▶ [What you should do] Copy out exactly the lines from the first line of the material below through the line containing "The image size is (786, 709).", and nothing beyond them.
[Start of section]
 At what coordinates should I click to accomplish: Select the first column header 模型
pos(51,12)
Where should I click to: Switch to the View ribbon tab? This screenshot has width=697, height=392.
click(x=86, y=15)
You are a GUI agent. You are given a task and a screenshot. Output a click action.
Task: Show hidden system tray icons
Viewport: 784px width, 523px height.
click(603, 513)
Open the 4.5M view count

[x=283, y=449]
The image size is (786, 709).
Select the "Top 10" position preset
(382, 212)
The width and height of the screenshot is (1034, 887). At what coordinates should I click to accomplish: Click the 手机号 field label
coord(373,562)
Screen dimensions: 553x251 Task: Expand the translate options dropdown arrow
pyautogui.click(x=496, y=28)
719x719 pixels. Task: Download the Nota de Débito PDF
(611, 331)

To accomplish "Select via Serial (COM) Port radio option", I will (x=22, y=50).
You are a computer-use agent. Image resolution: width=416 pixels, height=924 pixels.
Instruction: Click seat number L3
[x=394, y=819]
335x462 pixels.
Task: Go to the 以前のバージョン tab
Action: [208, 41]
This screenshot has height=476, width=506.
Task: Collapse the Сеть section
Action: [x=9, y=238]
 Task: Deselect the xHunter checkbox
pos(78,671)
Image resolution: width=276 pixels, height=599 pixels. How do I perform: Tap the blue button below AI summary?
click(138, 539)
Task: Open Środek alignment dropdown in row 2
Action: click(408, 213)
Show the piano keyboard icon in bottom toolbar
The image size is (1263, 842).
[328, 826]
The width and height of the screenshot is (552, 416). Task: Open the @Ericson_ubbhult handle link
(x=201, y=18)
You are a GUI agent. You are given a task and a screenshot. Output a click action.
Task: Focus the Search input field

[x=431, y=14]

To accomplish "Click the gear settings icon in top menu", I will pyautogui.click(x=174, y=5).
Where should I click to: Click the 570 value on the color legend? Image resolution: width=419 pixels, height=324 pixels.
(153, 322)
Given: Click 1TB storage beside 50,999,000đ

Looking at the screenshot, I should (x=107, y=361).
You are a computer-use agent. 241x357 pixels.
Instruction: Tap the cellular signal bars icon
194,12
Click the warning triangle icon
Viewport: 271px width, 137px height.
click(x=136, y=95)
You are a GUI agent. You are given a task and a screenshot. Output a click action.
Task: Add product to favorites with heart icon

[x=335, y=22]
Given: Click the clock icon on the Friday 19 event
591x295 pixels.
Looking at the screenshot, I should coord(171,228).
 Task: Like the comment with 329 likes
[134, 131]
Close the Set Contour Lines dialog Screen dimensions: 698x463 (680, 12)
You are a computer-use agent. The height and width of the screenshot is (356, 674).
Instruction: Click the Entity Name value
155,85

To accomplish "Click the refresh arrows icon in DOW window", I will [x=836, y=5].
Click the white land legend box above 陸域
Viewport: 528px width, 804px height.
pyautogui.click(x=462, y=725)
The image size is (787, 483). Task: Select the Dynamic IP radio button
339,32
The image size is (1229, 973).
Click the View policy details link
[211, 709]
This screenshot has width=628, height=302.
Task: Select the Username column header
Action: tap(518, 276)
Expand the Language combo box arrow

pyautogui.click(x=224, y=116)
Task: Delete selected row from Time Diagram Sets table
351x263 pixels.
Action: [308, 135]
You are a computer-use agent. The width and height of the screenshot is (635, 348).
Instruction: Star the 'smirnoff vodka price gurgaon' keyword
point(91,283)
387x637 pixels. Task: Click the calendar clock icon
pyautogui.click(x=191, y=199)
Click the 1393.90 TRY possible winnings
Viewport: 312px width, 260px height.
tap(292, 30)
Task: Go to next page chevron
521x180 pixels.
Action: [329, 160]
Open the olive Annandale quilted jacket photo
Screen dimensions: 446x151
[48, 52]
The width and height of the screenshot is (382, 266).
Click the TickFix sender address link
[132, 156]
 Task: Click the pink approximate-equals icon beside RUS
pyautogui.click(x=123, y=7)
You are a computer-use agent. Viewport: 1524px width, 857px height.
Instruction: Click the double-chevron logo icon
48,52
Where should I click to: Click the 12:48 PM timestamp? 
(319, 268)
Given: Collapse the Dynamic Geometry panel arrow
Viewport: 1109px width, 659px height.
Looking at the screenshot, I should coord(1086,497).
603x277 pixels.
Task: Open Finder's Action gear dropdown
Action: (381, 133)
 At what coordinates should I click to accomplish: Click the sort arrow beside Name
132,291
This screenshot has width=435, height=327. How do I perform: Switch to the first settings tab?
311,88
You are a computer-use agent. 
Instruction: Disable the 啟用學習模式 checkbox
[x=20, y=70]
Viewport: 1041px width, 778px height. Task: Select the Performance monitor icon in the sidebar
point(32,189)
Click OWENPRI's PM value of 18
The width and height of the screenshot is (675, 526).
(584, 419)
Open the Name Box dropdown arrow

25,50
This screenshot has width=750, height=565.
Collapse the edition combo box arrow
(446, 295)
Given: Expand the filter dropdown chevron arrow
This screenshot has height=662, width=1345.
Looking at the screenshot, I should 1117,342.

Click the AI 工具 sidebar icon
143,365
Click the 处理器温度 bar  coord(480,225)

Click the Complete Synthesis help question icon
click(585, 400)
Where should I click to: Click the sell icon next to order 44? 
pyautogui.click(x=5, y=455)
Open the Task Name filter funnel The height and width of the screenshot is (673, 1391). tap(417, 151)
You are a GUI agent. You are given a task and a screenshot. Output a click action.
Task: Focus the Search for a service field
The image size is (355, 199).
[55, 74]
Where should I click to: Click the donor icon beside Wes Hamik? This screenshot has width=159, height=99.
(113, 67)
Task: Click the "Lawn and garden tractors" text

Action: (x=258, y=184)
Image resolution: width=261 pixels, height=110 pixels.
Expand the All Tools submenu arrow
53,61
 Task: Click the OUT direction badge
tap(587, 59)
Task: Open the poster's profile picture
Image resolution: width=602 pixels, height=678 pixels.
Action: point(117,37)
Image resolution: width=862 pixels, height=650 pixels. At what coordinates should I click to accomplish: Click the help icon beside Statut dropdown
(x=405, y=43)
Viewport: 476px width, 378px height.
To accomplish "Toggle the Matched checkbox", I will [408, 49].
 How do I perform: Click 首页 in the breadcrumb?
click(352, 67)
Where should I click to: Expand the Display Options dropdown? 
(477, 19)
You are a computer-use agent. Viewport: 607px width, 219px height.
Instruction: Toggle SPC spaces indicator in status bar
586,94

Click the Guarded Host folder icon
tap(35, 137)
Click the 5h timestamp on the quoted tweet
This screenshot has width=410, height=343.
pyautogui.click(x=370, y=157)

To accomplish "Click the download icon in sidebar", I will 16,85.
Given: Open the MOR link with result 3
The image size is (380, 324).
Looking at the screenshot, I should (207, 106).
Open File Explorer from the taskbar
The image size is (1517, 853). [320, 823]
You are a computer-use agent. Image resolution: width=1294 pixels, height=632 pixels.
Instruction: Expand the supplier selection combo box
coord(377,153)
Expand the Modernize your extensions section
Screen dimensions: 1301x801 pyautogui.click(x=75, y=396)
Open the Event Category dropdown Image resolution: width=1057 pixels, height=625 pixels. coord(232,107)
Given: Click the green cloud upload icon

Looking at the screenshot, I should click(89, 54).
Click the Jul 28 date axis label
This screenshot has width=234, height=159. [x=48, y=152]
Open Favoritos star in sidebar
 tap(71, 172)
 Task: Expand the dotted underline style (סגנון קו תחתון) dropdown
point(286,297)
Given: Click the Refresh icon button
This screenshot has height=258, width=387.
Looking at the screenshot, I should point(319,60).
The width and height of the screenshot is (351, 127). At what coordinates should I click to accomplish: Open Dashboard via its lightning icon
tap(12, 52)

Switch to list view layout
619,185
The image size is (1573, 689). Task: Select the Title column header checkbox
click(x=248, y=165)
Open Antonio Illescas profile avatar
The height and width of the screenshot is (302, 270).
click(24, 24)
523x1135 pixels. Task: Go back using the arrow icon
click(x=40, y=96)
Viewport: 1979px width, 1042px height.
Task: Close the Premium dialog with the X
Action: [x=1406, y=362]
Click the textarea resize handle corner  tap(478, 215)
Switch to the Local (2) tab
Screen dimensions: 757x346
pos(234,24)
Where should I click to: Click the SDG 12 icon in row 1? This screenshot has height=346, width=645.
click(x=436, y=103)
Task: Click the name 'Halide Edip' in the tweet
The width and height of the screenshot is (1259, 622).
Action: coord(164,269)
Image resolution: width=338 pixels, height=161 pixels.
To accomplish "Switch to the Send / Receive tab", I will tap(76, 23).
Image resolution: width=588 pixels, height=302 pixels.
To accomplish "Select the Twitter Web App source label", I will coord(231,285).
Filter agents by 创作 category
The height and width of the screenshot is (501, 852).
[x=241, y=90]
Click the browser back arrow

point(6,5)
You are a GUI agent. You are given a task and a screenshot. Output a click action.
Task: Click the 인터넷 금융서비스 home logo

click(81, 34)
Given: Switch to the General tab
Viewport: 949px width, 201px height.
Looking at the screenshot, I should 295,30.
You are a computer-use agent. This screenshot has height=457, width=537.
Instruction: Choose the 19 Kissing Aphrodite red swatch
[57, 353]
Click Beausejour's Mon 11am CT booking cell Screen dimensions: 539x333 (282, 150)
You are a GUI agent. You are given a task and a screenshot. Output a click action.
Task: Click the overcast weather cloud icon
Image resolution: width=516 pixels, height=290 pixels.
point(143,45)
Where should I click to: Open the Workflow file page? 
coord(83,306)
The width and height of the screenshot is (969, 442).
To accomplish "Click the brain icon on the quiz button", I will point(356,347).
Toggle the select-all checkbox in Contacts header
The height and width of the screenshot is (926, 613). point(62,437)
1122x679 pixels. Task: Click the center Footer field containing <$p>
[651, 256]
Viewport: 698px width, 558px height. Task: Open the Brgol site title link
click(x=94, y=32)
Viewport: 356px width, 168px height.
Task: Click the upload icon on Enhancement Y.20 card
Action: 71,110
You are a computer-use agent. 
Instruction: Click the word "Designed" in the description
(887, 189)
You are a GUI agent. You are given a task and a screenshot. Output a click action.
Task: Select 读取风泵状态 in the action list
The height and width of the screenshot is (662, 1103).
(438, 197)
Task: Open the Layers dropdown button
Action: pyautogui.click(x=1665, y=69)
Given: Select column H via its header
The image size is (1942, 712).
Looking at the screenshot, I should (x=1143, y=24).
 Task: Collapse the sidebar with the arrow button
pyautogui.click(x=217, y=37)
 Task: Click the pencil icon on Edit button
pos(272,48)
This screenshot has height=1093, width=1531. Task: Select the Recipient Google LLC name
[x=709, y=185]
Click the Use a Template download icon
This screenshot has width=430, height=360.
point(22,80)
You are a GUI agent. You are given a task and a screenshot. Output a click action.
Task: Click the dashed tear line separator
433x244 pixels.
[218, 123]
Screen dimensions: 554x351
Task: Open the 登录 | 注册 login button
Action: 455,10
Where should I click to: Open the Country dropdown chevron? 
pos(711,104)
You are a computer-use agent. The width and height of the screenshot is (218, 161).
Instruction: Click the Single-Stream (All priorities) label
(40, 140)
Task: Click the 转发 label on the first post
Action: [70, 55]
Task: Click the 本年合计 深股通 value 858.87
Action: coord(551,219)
[End of section]
▶ [Written reply]
 At what coordinates should I click to accomplish: Select the first column header 模型
pos(51,12)
Where should I click to: Switch to the View ribbon tab? This screenshot has width=697, height=392.
click(x=86, y=15)
You are a GUI agent. You are given a task and a screenshot. Output a click action.
Task: Show hidden system tray icons
Viewport: 784px width, 523px height.
click(603, 513)
Open the 4.5M view count

[x=283, y=449]
The image size is (786, 709).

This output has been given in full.